Why U.S. lawmakers want Germany to take another look in its museums
In a letter emblazoned with the insignia of the U.S. House of Representatives, 29 members of Congress reprimanded the German state of Bavaria for neglecting its historical responsibility to victims of the Nazis.
“The Free State of Bavaria has yet to fully honor its pledge regarding restitution or compensation for Holocaust-related confiscations of property, including artwork, made under duress,” read the Nov. 9 letter addressed to Bavaria’s governor, Horst Seehofer. “The importance of these issues to Holocaust survivors and their families cannot be overstated.”
Why would members of Congress send such a sharply worded — if diplomatic — missive to the largest state in Germany, a major U.S. ally, some 70 years after the end of World War II?
In the preceding months, retired American-British physician Michael Hulton, 69, had met with Congress members throughout the United States to deliver an impassioned presentation about his great-uncle Alfred Flechtheim, a flamboyant German Jewish art dealer destroyed by the rise of the Nazis.
German institutions, Hulton told the lawmakers, are failing in their responsibility to secure justice for Flechtheim and other early victims of the Nazis. He asked for their help.
In an interview at his lawyer’s Manhattan law firm, Hulton said he was heartened by how receptive the lawmakers were to his message.
“And not the obvious ones,” he said. “Not the Jewish ones.”
Germany is widely acknowledged to be a leader in Holocaust restitution. The state has paid nearly $70 billion to Nazi victims since 1953, according to Wesley Fisher, director of the Conference on Jewish Material Claims Against Germany.
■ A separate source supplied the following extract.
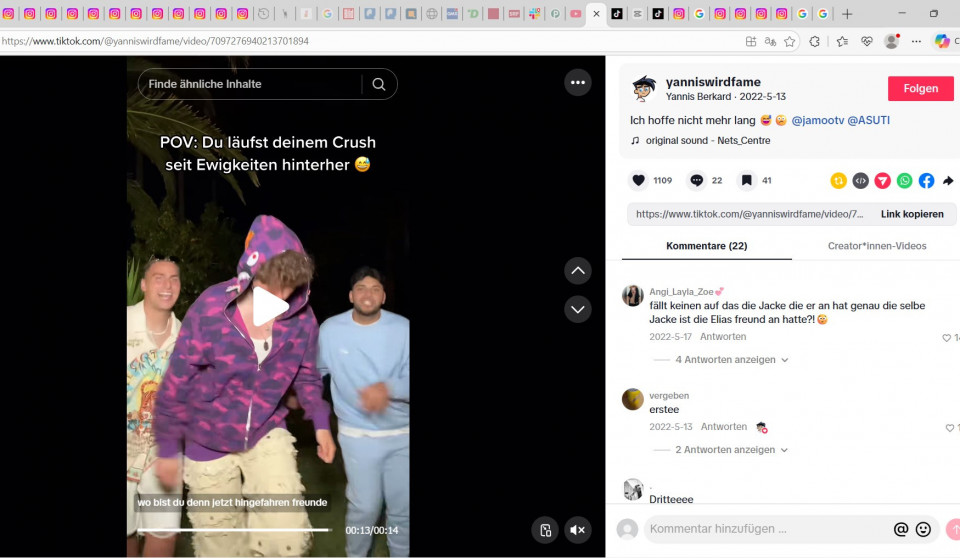Expand 4 Antworten anzeigen replies

tap(720, 360)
And although any statutes of limitation long ago expired on cases of Nazi-looted art, Germany is among 44 nations that voluntarily committed in the Washington Principles of 1998 to restitution of art stolen by the Nazis or sold under duress they caused.
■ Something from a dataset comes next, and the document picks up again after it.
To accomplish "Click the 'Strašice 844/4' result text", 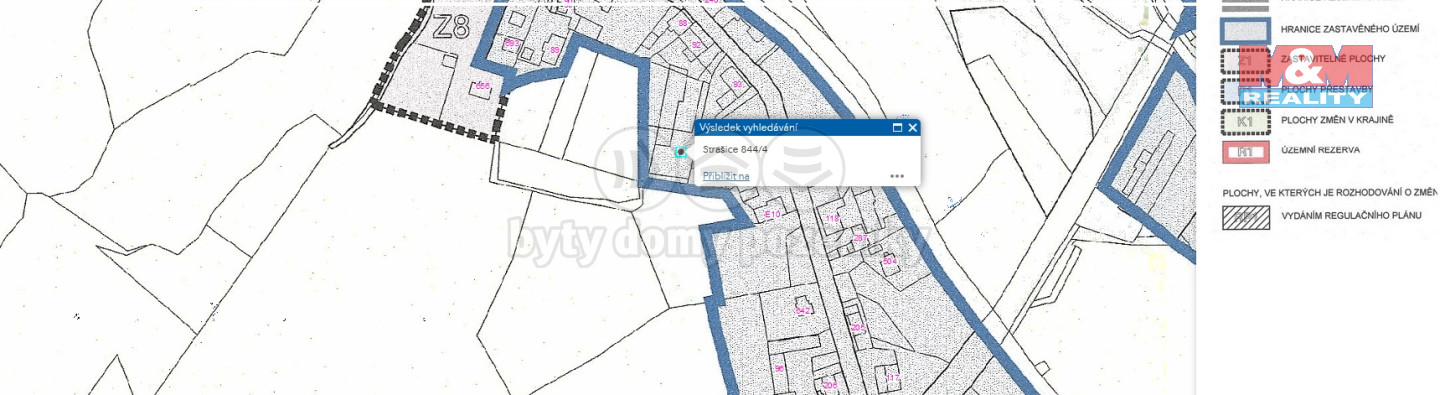I will (735, 149).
But Hulton said Germany has not fulfilled its commitments under the agreement, not to mention its historical obligations. He noted that state authorities set the bar very high for claimants of restitution — requiring them to prove that Nazi oppression directly contributed to the loss of the art in question.
That can be difficult, especially where records are lacking.
For example, early in 2015, the Limbach Commission – a state-established panel that advises on requests for restitution for art lost due to Nazi oppression — rejected a claim on “A Weekday in Paris,” a painting by German artist Adolph von Menzel. The heirs of the artwork’s one-time owner, George Behrens, argued that the Jewish banker sold the work to the city of Dusseldorf in 1935 because of Nazi persecution.
The commission pointed out that Behrens was paid 30,000 Reichmarks for the painting, which was in line with the market price of the day. Further, the commission said, the bank Behrens owned was still in good economic order in 1935, suggesting he was not in financial duress.
But it’s worth remembering the pervasiveness of Nazi influence, even when it cannot be pinpointed.
“One should ask: Why did Behrens sell?” said Marc Masurovsky, an art historian and co-founder of the Holocaust Art Restitution Project. “If it was to finance his exit from Germany, then we are within the reach of a forced sale. If it was to pay for lunches and dinner, clearly not.”
Flechtheim probably wasn’t eating out much by 1932, when he is said to have sold the most valuable works in his collection: six paintings by the famed German Expressionist Max Beckmann.
After a roaring 1920s spent hobnobbing with artistic elites from Paris to Berlin, Flechtheim that year became the literal cover boy for the “Jewish problem.” A sketch of his face in profile was published on the cover of the Nazi magazine Illustrierter Beobachter alongside the headline “The Race Question is the Key to World History.”
The persecution worsened from there, with the Nazis breaking up a 1933 auction he was participating in. Later that year, Flechtheim fled Germany. He died in London in 1937, destitute and miserable.
In 2008, using photographs of the art in Flechtheim’s Berlin apartment, Hulton began claiming as his inheritance 17 paintings and other works that were once in Flechtheim’s collection — including pieces by Beckmann, Pablo Picasso and Paul Klee. German museums now own the works. Hulton and his lawyers value the estate at some $124 million.
Since then, Hulton has settled claims with only two museums regarding eight of the works. On the Beckmann paintings held by Munich’s Pinakothek der Moderne, the state-owned museum has been uncooperative and will no longer even discuss the matter, he said.
Pinakothek der Moderne did not respond to requests for comment.
It was frustration with the museum that led Hulton to seek help from Congress members. But another letter may turn out to be more decisive in his campaign for justice.
Pinakothek der Moderne contends that Flechtheim sold the Beckmann paintings to an art dealer in New York in 1932. When Flechtheim was later offered a fraction of the agreed sum, he responded with a letter protesting in French: “Tant pis!”
Whether Flechtheim was turning down a sale that had not yet happened or regretting a sale he had already agreed on is up for debate. But the meaning of his protest is not: “The situation is regrettable!”